*WORK ITEM*:
In the data below, one line contains "The image size is (182, 313)." and a later one contains "Open BitLocker 驱动器加密". Print both, with every line between them, exactly and alone.

════

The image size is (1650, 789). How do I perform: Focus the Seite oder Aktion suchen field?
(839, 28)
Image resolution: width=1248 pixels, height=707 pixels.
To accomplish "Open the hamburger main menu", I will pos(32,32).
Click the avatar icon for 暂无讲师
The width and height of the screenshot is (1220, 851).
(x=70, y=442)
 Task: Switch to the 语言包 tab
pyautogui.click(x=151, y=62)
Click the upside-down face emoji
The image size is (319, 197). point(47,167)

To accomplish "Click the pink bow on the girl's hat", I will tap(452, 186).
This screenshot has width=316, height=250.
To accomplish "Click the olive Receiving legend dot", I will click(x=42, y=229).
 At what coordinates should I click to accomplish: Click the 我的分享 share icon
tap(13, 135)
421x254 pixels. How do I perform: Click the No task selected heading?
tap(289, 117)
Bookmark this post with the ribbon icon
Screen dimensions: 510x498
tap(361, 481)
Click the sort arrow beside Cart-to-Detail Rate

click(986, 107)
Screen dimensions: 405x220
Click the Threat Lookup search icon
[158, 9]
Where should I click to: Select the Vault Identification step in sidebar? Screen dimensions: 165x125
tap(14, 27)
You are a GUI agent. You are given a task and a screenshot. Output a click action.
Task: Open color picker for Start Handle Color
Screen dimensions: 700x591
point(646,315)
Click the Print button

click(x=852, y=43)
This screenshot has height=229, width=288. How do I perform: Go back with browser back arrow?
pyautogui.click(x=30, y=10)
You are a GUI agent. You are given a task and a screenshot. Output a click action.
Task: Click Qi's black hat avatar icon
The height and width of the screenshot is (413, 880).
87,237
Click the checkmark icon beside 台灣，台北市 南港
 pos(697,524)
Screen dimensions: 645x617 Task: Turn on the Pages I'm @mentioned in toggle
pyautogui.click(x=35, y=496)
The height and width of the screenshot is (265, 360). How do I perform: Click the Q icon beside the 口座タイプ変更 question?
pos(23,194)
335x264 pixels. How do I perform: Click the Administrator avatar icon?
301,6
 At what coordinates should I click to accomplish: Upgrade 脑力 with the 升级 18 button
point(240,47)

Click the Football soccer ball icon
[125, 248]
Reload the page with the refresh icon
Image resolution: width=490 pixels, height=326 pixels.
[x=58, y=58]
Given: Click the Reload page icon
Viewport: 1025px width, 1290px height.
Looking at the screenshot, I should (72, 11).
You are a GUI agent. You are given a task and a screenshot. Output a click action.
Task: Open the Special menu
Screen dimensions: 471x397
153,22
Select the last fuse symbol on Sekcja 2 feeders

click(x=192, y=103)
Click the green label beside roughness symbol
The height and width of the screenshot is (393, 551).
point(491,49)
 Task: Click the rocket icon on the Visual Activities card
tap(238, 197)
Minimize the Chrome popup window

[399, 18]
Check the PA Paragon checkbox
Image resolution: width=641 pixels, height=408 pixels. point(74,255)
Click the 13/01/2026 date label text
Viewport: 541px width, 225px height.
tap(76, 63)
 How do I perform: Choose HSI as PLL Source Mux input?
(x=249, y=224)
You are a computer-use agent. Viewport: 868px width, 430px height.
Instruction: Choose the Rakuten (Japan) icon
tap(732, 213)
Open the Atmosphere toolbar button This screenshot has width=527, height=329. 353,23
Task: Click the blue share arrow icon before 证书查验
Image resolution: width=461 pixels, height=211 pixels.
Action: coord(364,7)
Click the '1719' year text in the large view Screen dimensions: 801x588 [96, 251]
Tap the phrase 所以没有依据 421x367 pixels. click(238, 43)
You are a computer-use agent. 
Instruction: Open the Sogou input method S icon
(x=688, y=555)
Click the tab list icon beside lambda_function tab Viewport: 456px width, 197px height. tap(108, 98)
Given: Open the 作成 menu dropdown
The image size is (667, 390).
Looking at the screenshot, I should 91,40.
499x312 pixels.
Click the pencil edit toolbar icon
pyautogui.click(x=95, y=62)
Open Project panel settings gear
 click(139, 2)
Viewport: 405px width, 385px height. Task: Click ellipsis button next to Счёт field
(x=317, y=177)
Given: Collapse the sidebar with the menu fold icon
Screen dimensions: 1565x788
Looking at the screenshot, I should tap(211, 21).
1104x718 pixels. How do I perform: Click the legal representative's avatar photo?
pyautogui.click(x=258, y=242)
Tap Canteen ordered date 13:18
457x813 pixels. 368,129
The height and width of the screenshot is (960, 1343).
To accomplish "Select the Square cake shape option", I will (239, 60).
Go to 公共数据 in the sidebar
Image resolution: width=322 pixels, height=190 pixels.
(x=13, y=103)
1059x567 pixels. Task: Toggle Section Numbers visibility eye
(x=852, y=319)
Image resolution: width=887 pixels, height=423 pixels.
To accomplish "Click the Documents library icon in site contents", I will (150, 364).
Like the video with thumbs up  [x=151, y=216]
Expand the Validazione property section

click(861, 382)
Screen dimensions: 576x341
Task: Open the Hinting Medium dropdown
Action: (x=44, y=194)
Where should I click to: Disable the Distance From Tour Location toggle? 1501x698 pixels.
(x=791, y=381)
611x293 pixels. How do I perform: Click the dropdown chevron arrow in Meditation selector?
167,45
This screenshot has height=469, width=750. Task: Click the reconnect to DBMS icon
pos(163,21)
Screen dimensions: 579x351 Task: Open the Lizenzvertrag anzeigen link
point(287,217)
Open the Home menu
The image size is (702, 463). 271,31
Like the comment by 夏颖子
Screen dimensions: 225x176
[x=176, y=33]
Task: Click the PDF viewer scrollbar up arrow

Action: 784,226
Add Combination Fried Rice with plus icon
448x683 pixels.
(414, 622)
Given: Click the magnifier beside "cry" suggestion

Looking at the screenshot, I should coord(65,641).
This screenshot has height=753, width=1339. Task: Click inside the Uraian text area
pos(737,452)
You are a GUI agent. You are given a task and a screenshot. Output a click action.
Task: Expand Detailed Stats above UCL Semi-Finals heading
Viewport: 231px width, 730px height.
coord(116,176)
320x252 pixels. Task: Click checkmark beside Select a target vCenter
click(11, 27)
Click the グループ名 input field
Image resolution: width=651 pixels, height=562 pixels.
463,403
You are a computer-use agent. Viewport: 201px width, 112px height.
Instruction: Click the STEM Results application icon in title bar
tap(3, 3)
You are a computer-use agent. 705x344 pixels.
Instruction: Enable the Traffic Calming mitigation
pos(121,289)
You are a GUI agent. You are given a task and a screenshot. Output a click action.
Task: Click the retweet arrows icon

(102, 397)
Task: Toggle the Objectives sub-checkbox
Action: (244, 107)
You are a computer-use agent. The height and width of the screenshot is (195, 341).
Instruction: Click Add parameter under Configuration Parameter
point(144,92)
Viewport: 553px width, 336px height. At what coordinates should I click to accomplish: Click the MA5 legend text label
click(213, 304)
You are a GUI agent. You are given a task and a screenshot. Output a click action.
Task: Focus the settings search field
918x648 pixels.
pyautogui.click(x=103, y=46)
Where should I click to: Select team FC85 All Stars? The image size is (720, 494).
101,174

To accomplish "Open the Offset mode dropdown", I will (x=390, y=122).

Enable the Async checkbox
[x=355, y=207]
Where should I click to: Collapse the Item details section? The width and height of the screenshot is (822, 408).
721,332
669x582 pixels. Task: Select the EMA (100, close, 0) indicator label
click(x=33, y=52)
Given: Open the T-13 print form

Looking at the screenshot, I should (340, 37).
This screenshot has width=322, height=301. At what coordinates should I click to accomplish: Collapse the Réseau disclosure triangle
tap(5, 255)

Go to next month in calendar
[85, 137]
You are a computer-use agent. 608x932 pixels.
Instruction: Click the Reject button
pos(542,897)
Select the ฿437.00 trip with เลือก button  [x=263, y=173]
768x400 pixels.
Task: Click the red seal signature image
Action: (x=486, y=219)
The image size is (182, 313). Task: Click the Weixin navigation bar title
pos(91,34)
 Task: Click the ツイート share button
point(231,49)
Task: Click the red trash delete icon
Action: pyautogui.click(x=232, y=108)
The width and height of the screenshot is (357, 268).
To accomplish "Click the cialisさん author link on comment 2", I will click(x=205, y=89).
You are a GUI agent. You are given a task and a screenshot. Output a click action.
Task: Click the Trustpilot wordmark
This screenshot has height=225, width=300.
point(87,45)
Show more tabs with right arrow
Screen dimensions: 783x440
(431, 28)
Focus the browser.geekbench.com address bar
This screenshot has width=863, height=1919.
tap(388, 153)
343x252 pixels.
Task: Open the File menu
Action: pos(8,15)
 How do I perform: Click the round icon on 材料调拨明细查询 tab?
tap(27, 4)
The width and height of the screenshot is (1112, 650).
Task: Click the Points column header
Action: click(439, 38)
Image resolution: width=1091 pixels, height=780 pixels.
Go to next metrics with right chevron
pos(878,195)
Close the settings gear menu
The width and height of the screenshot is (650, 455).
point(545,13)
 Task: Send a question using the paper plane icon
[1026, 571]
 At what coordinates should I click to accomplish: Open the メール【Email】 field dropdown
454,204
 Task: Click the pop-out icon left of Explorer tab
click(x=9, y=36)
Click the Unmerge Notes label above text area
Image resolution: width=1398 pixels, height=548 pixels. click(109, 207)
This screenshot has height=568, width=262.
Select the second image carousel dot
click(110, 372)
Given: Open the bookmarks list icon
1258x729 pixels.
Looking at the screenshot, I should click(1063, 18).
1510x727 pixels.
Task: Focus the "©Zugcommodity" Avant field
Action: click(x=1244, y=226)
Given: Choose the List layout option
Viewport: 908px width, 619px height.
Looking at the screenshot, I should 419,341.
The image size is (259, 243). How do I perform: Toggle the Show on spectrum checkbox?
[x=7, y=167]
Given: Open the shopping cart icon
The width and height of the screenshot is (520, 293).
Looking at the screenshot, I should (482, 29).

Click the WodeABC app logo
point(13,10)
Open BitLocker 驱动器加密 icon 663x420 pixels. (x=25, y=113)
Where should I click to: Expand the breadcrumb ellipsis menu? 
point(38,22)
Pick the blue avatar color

════

*EXERCISE RESPONSE*:
The image size is (182, 313). Task: Click the Weixin navigation bar title
pos(91,34)
 Task: Click the ツイート share button
point(231,49)
Task: Click the red trash delete icon
Action: pyautogui.click(x=232, y=108)
The width and height of the screenshot is (357, 268).
To accomplish "Click the cialisさん author link on comment 2", I will click(x=205, y=89).
You are a GUI agent. You are given a task and a screenshot. Output a click action.
Task: Click the Trustpilot wordmark
This screenshot has height=225, width=300.
point(87,45)
Show more tabs with right arrow
Screen dimensions: 783x440
(431, 28)
Focus the browser.geekbench.com address bar
This screenshot has width=863, height=1919.
tap(388, 153)
343x252 pixels.
Task: Open the File menu
Action: pos(8,15)
 How do I perform: Click the round icon on 材料调拨明细查询 tab?
tap(27, 4)
The width and height of the screenshot is (1112, 650).
Task: Click the Points column header
Action: click(439, 38)
Image resolution: width=1091 pixels, height=780 pixels.
Go to next metrics with right chevron
pos(878,195)
Close the settings gear menu
The width and height of the screenshot is (650, 455).
point(545,13)
 Task: Send a question using the paper plane icon
[1026, 571]
 At what coordinates should I click to accomplish: Open the メール【Email】 field dropdown
454,204
 Task: Click the pop-out icon left of Explorer tab
click(x=9, y=36)
Click the Unmerge Notes label above text area
Image resolution: width=1398 pixels, height=548 pixels. click(109, 207)
This screenshot has height=568, width=262.
Select the second image carousel dot
click(110, 372)
Given: Open the bookmarks list icon
1258x729 pixels.
Looking at the screenshot, I should click(1063, 18).
1510x727 pixels.
Task: Focus the "©Zugcommodity" Avant field
Action: click(x=1244, y=226)
Given: Choose the List layout option
Viewport: 908px width, 619px height.
Looking at the screenshot, I should 419,341.
The image size is (259, 243). How do I perform: Toggle the Show on spectrum checkbox?
[x=7, y=167]
Given: Open the shopping cart icon
The width and height of the screenshot is (520, 293).
Looking at the screenshot, I should (482, 29).

Click the WodeABC app logo
point(13,10)
Open BitLocker 驱动器加密 icon 663x420 pixels. (x=25, y=113)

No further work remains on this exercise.